Paris, 10 juin 1866.

Mon cher Panizzi,

On attend toujours le premier coup de canon ; mais ces Allemands n'en finissent point. Je trouve que le plus grand danger est que le roi de Prusse n'entre dans une autre forme de folie, ou qu'il ne meure d'apoplexie, ou que Bismark ne meure. Dans n'importe lequel de ces trois cas, les Prussiens et les Autrichiens s'embrassent comme frères, et vous aurez à endurer seuls le poids de la guerre. On dit que la landwehr montre un si mauvais esprit, qu'il est douteux qu'elle veuille se battre.

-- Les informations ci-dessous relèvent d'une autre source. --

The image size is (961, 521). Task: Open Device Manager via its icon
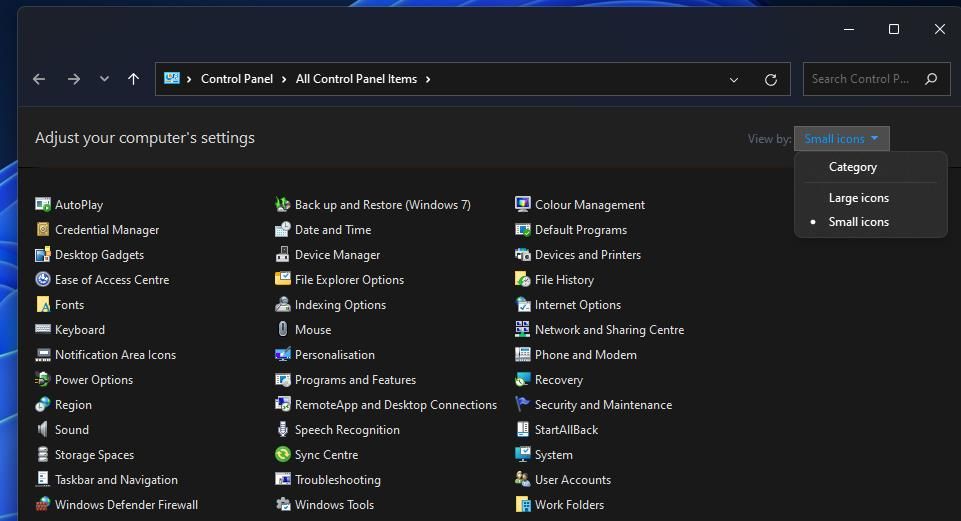point(283,255)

Quant à nous, nous n'en montrons guère plus d'envie ; mais il n'est pas impossible que plus tard nous ne changions d'idée. Ma conviction est toujours la même ; que l'empereur ne permettra jamais à l'Autriche de reprendre le Milanais. Je crois encore qu'il n'aime pas trop la façon dont vous faites la guerre, c'est-à-dire avec des volontaires en blouse rouge commandés par Garibaldi, qui feront beaucoup de politique et ne se battront pas comme des troupes de ligne. Garibaldi écrit à ses amis de Nice qu'il reviendra de Venise pour les réannexer à l'Italie. En un mot, le mouvement italien a beau être très national, il a quelque chose de peu rassurant pour ses voisins et particulièrement pour nous. C'est ce qui vous expliquera le peu de sympathie qu'on a ici pour les belligérants, quels qu'ils soient.

Adieu, mon cher Panizzi ; croyez que, n'importe où, je serai bien content de passer, cette année, quelques semaines avec vous.